I know I've been posting a lot on China lately, but that's because this is more important than the idiocy being peddled by the media about whether or not Karl Rove whispered sweet nothings in the ear of some reporter about a woman who wasn't even a clandestine agent.
While the American media fiddles and raves on about Abu Graib, the shortage of white gloves available to handle the Koran at GITMO and other matters of earth-shattering import, dangers gather around the world and our government and media seem blissfully unaware or willfully ignorant while they fight over meaningless inanities.
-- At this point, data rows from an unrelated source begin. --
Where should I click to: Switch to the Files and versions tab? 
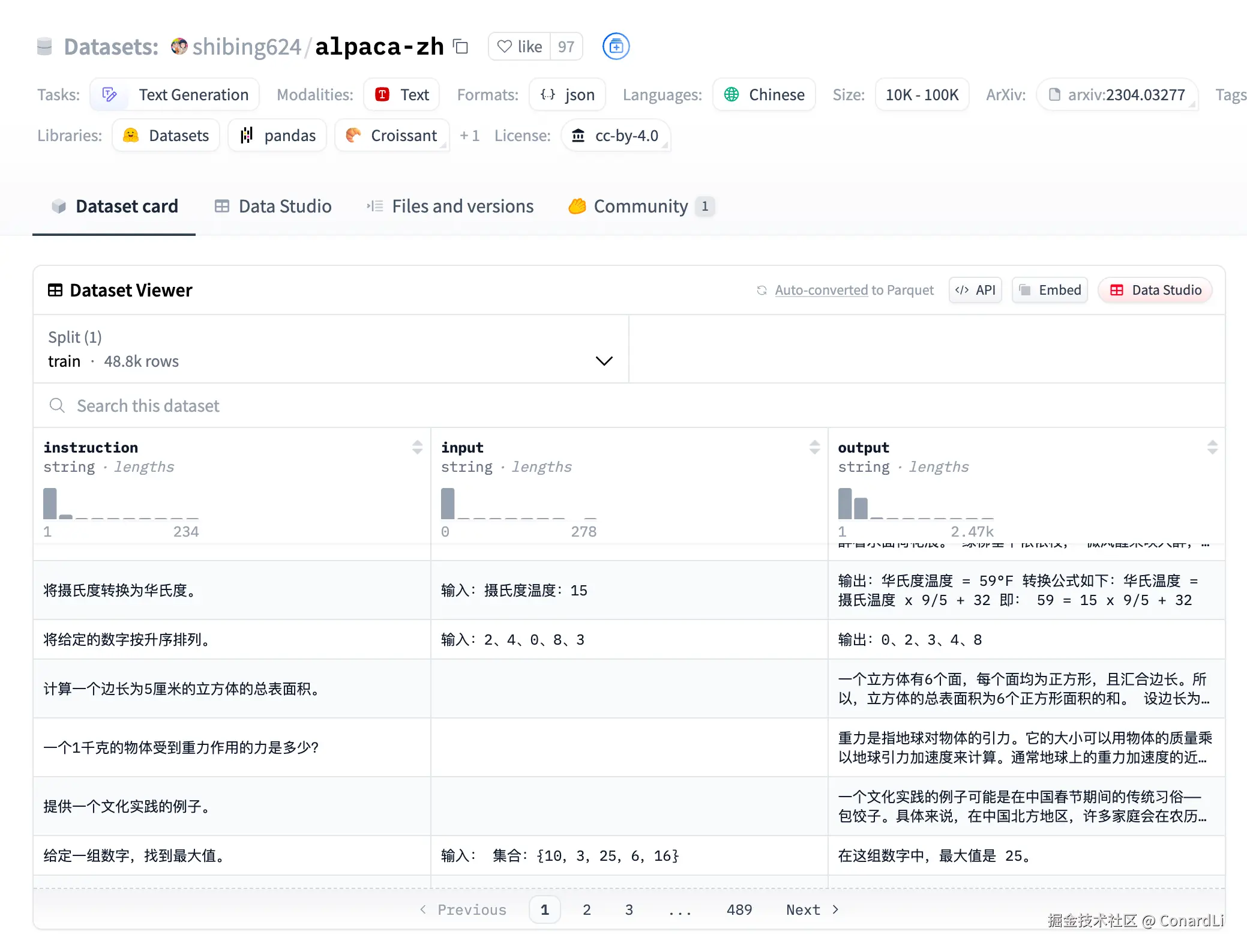pyautogui.click(x=463, y=206)
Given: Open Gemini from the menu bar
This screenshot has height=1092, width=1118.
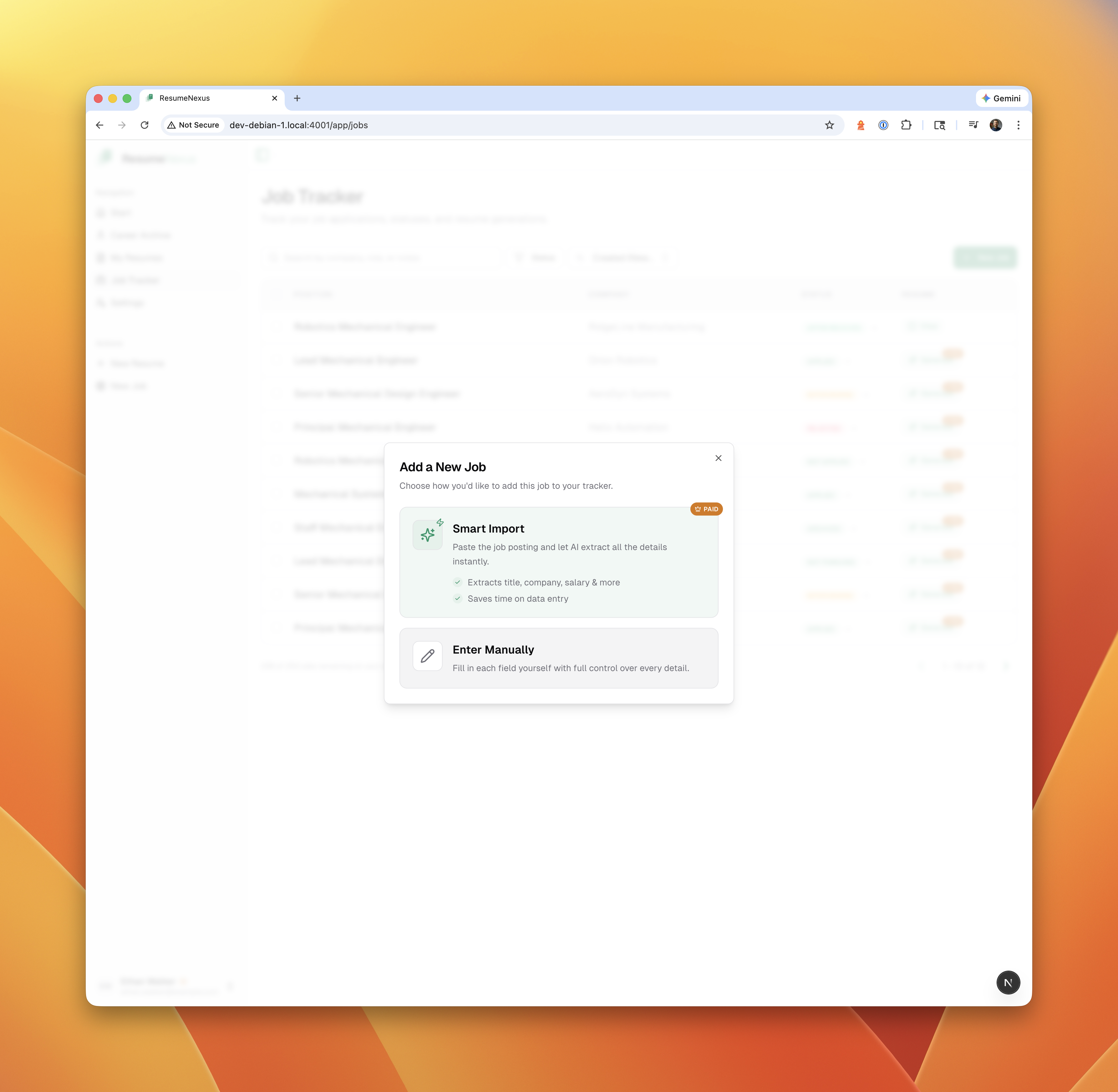Looking at the screenshot, I should pos(1002,98).
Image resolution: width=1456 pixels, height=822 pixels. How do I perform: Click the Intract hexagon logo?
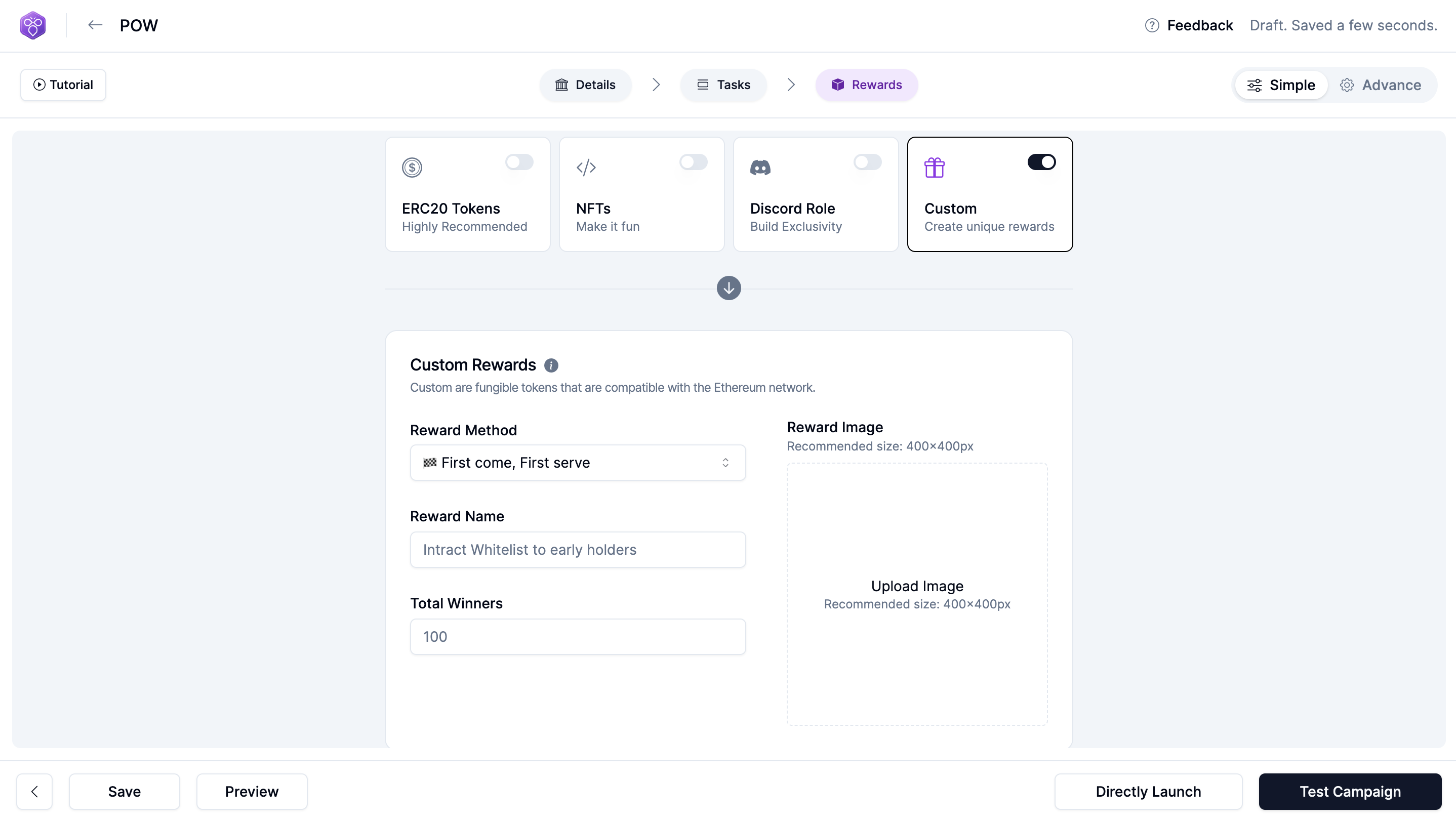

Wake up America -- who will remember Karl Rove or Valerie Plame ten years from now?
The American Thinker is emerging as one of the best sites on the internet to get insightful analysis on emerging threats to the U.S.. Read today's article on the Chinese threat to cyberspace.
On numerous occasions in the past, China's authoritarian regime has publicly stated that the U.S. is its ideological enemy. Comments made by Chinese defector Chen Yonglin to Australian authorities in June support the theory that China's leaders view the U.S. as their main adversary.
"The U.S. is considered by the Chinese Communist Party as the largest enemy, the major strategic rival. The U.S. occupies a unique place in China's diplomacy...."
With inflammatory statements like those noted by Chen Yonglin, it is easy to understand why national security questions still resonate in Washington from the December purchase of IBM's PC division by China's largest computer company Lenovo. Although eventually approved by the Committee on Foreign Investments in the United States (CFIUS), critical questions concerning the ultimate use of the company's state-of-the-art computers as they relate to state-sponsored cyber crime and hacking attacks, still remain largely unanswered.
Specifically, could Lenovo computers or other domestic computers be used by Beijing to initiate a coordinated cyber attack against the U.S. to fracture the stability of global financial markets, interrupt international communications, damage interconnected security networks and harm the overall effectiveness and rapid response capabilities of the U.S. military?
If history is any indication, the possibility of such an attack is authentic and should be given serious attention.
Washington should be deeply concerned about the growing possibility of a massive, state-sponsored cyber attack against U.S. interests originating from mainland China. However, the opposite seems to be true. Surprisingly, there seems to be a dangerous lack of leadership, information sharing, structural flexibility and vision in the area of cyber security. "They are ignoring cyber security and it poses an enormous vulnerability," said Edward Lazowska, professor of computer science and engineering at the University of Washington.